Department of Radiology, University of Pennsylvania School of Medicine, 3400 Spruce Street, Philadelphia, PA 19104, USA.
Radiol Case Rep. 2021 Mar 20;16(5):1216-1219. doi: 10.1016/j.radcr.2021.02.039. eCollection 2021 May.

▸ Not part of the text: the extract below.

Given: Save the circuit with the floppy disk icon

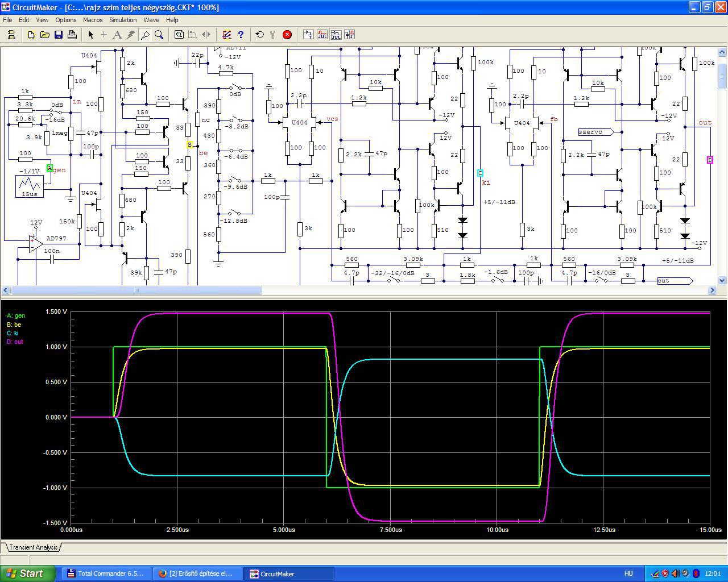Looking at the screenshot, I should point(59,35).
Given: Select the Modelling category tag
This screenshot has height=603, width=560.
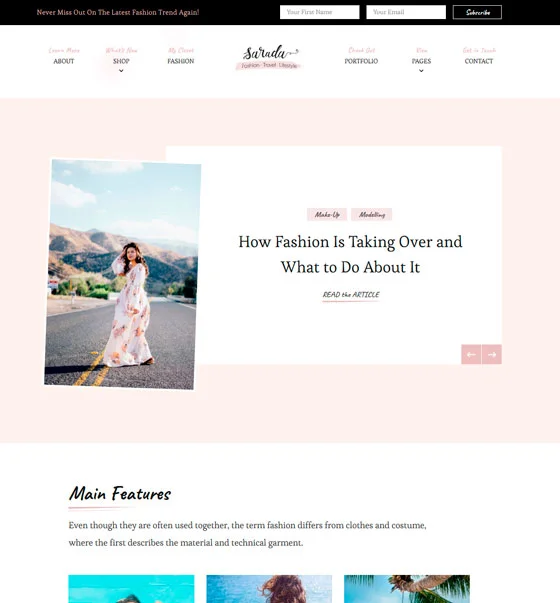Looking at the screenshot, I should 372,215.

Hirayama disease is a cervical flexion myelopathy that typically causes upper extremity weakness in young male patients. We present two male patients (age 15 and 29) with MRI findings of thoracic ligamentous laxity similar in appearance to Hirayama disease. However, patients presented with atypical symptoms, specifically back pain and paresthesia of the upper and/or lower extremities, likely correlating to the abnormal thoracic spinal levels involved. Flexion/extension MRI sequences demonstrated the forward displacement of the dorsal dura and compression the thoracic cord with prominence of the posterior epidural space and venous plexus. Follow-up MRAs were negative for a spinal vascular malformation. Patients were managed conservatively with no surgical intervention. Clinical history, thoracic MRI, and follow-up flexion and angiographic imaging sequences may help confirm a diagnosis of Hirayama-like thoracic ligamentous laxity.

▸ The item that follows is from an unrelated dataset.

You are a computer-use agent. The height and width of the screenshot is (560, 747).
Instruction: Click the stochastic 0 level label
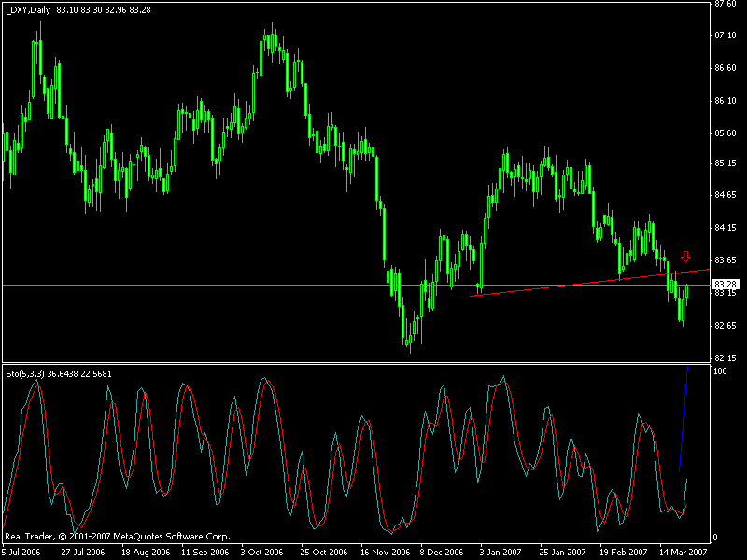point(716,538)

平山病是一种颈椎屈曲性脊髓病,通常导致年轻男性患者出现上肢无力。我们报告了两名男性患者(年龄分别为15岁和29岁),其MRI表现为胸段韧带松弛,外观与平山病相似。然而,患者表现出非典型症状,特别是背痛以及上肢和/或下肢感觉异常,这可能与受累的异常胸段脊髓节段有关。屈伸位MRI序列显示硬脊膜背侧向前移位,胸段脊髓受压,同时硬膜外间隙和静脉丛突出。随访的磁共振血管造影未发现脊髓血管畸形。患者接受保守治疗,未进行手术干预。临床病史、胸段MRI以及随访的屈伸位和血管造影成像序列可能有助于确诊类似平山病的胸段韧带松弛。